Stored items from a collection
- - - - -
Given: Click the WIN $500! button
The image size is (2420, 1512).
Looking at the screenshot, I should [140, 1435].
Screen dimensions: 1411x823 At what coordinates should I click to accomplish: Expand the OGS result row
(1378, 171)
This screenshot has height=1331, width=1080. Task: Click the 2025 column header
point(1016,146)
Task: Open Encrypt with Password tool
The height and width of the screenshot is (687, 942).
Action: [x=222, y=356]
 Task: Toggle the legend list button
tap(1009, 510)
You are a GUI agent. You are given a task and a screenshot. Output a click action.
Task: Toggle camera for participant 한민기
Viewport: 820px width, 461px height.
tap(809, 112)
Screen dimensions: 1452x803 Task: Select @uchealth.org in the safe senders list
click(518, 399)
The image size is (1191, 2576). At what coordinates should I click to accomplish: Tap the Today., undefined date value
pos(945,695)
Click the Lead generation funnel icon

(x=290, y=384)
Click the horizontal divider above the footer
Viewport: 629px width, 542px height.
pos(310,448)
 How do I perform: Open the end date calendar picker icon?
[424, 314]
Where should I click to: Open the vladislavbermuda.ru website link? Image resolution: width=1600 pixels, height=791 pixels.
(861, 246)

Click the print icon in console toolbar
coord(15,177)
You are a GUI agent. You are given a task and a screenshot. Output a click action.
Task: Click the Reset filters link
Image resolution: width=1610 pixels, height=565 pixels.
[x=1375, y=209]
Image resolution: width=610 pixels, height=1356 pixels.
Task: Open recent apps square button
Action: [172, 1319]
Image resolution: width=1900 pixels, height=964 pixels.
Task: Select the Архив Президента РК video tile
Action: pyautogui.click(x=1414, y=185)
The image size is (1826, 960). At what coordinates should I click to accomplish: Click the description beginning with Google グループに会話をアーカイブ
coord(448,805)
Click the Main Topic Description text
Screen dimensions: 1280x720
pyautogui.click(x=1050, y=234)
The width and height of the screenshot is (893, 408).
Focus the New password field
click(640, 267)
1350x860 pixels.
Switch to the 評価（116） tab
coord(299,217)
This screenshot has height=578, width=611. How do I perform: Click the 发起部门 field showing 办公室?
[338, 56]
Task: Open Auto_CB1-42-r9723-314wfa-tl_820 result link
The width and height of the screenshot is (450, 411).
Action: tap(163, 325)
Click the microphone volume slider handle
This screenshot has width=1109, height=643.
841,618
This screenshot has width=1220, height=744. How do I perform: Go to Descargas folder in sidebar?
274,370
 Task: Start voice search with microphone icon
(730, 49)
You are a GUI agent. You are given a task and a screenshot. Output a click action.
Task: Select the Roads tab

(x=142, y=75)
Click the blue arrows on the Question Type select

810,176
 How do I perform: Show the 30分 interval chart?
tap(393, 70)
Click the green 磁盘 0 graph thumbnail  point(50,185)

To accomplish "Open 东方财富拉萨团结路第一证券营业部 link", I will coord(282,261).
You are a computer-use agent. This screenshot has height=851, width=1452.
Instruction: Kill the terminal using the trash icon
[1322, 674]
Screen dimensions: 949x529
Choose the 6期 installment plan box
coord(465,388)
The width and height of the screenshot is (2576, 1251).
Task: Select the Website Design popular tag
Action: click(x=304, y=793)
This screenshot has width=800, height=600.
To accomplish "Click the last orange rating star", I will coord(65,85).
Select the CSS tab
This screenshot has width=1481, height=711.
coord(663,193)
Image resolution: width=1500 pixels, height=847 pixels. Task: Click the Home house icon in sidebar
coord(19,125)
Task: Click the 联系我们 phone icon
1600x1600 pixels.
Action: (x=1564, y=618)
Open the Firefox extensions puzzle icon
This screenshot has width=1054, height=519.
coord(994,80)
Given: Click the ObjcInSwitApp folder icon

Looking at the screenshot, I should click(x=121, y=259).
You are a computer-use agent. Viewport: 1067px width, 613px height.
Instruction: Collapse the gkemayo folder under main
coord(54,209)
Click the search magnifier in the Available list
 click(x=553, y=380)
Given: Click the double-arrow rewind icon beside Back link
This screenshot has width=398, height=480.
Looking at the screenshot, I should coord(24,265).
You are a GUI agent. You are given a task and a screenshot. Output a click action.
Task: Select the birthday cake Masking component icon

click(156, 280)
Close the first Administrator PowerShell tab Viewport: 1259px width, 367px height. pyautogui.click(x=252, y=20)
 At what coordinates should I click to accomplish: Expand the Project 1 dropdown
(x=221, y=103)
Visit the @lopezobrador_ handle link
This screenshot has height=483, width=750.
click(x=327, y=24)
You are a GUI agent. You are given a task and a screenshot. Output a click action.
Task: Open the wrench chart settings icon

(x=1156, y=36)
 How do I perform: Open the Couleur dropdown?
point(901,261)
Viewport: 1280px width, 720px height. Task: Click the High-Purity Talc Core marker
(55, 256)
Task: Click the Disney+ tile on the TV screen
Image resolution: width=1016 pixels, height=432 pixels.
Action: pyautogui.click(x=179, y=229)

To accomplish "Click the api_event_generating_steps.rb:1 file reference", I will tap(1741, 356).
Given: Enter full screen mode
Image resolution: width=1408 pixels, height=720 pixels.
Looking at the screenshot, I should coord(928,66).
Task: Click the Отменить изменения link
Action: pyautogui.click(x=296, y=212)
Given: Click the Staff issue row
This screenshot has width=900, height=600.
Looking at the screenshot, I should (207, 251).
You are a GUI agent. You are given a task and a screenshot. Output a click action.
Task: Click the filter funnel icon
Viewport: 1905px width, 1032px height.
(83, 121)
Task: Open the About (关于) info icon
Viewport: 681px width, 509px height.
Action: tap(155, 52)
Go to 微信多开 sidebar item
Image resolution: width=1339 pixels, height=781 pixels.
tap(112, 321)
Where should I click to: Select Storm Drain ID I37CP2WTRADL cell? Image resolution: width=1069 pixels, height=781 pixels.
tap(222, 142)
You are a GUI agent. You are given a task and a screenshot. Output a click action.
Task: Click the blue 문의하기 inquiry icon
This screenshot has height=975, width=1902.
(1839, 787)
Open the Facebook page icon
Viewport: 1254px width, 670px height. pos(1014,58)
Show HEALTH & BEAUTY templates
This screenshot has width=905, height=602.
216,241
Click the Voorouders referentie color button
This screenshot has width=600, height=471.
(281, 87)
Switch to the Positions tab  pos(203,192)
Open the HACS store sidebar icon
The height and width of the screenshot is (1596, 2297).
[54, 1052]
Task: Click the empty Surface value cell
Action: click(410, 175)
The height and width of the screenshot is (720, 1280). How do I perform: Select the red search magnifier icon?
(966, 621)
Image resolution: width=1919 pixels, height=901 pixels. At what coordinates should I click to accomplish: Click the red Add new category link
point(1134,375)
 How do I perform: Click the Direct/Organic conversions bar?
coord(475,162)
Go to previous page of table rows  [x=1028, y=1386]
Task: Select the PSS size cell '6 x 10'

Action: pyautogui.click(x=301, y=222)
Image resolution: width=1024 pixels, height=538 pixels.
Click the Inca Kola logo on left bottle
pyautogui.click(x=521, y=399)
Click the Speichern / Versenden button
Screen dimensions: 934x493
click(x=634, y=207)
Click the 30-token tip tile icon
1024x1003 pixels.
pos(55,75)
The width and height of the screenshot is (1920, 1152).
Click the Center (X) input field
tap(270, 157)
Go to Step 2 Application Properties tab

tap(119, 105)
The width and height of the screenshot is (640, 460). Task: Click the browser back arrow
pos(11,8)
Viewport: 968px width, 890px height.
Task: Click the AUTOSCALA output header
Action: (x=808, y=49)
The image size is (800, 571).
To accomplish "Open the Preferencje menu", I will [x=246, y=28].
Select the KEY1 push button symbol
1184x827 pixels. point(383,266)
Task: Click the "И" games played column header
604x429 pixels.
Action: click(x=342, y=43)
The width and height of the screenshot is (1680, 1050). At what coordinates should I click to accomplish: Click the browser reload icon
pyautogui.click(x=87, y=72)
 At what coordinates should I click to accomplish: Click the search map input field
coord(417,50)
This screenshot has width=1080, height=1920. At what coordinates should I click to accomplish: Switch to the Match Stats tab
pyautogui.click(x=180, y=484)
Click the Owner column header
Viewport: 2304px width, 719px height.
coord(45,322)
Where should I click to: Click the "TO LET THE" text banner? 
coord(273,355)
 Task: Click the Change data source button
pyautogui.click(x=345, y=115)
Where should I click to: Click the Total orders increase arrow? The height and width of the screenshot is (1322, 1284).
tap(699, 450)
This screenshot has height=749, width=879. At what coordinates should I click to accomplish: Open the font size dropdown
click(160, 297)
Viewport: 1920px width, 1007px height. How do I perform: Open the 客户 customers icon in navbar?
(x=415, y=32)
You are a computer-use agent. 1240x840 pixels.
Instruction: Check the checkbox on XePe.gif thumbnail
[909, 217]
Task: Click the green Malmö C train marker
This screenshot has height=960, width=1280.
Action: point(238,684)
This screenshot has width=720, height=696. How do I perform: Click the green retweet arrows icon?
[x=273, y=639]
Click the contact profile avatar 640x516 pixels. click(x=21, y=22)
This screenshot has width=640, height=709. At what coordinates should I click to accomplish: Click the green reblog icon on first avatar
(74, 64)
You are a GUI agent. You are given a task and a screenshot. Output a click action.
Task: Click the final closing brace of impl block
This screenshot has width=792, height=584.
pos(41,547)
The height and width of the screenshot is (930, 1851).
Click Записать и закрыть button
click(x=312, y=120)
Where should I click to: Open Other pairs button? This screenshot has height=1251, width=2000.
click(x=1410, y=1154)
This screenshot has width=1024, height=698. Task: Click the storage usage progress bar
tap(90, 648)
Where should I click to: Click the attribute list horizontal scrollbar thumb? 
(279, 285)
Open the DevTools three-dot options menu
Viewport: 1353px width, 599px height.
- - - - -
Task:
Return every line of the records in which the word "menu" is found.

Task output:
To accomplish "Open the Preferencje menu", I will [x=246, y=28].
Open the DevTools three-dot options menu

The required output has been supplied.